Well the toast-oven computer came about a lot faster than I figured.  Tracy worked all day yesterday getting the case prepared, by cutting a hole in the back for the motherboard connects, mounting the power supply on the back, and attaching the LEDs to the front cover.  The red H.D. light fit nicely in the old 'ON' light spot, and we drilled a new hole for the green power LED.  The rough edges on the back were sealed with weather striping, and the motherboard was mounted to the oven grate with a series of rubber feet attached to the bottom of the motherboard.

After everything was put together, we flipped on the power, and it came alive.  We moved it into the office so it would have a direct connection to the internet during install.  We installed a few times, but each time the install crashed with I/O errors.  Eventually we just assumed it was the CD drive, which is proably about 10 years old. The install got far enough to allow us to boot, and we did an update from there.  It was getting pretty hot inside the case (it's an oven, it's supposed to retain heat) so we put a northbridge fan over the southbridge (the northbridge already had a heat sink, so it would have been hard to install the fan on it).    That helped to get the heat moving out of the case.

We removed the CD drive and put everything in place, and rebooted again, but this time the HD wasn't recognized.  We tried another HD, and it wasn't recognized either.  Just to make sure it wasn't the IDE controllers or southbridge, we hooked up the CD to the IDE, and that worked.  It seemed like we had fried both hard drives, and now nothing worked.  I tested the hard drives with my external IDE-USB connection, and it wasn't recognized.  It was close to midnight, so we decided to wrap it up.

The next morning, I got up and was looking at the hard drives to see if there were any instructions on the label that we hadn't followed.  The jumper was set to master, so I figured that was all that was needed to get it recognized.  Looking at the label on the hard drive, I noticed that no jumper was the prefered setting for single drive configuration, so I tried it again hooking it up to my IDE/USB connector.  This time it worked.  So we wasted no time getting it back inside our little monster, and finally we got it to boot up.
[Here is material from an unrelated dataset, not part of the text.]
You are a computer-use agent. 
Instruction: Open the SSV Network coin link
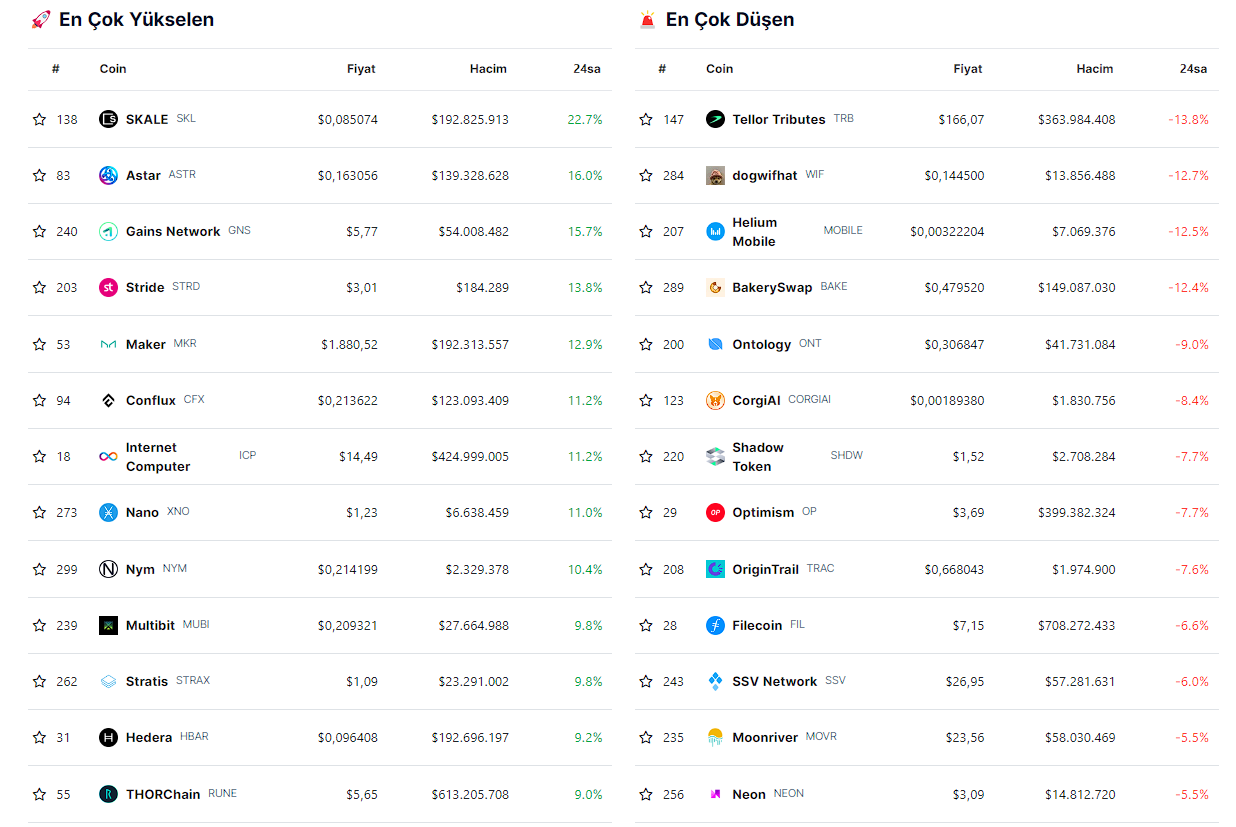[x=774, y=682]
The next problem was the wireless network dongle.  We tried using on we had from our samsung blue-ray player, but it wasn't recognized.  I did some research, and found that it had a Ralink 3572 chip, and there was a driver from Ralink, and it just had to be compiled and installed as a mod.  Unfortunately, the compile failed, as there was no kernel headers to compile against.  Apperently the update failed when downloading the kernel headers, and now it was running linux 2.6.32-23, but only had the headers for linux 2.6.32-22.  And without a network, we couldn't fix the kernel source very easily.  I tried tarring it up from pearl, and transfering it via a thumb drive, but it's still not working.  It might simply be easier to get a new wireless dongle then fight with a half updated system to get this driver compiled.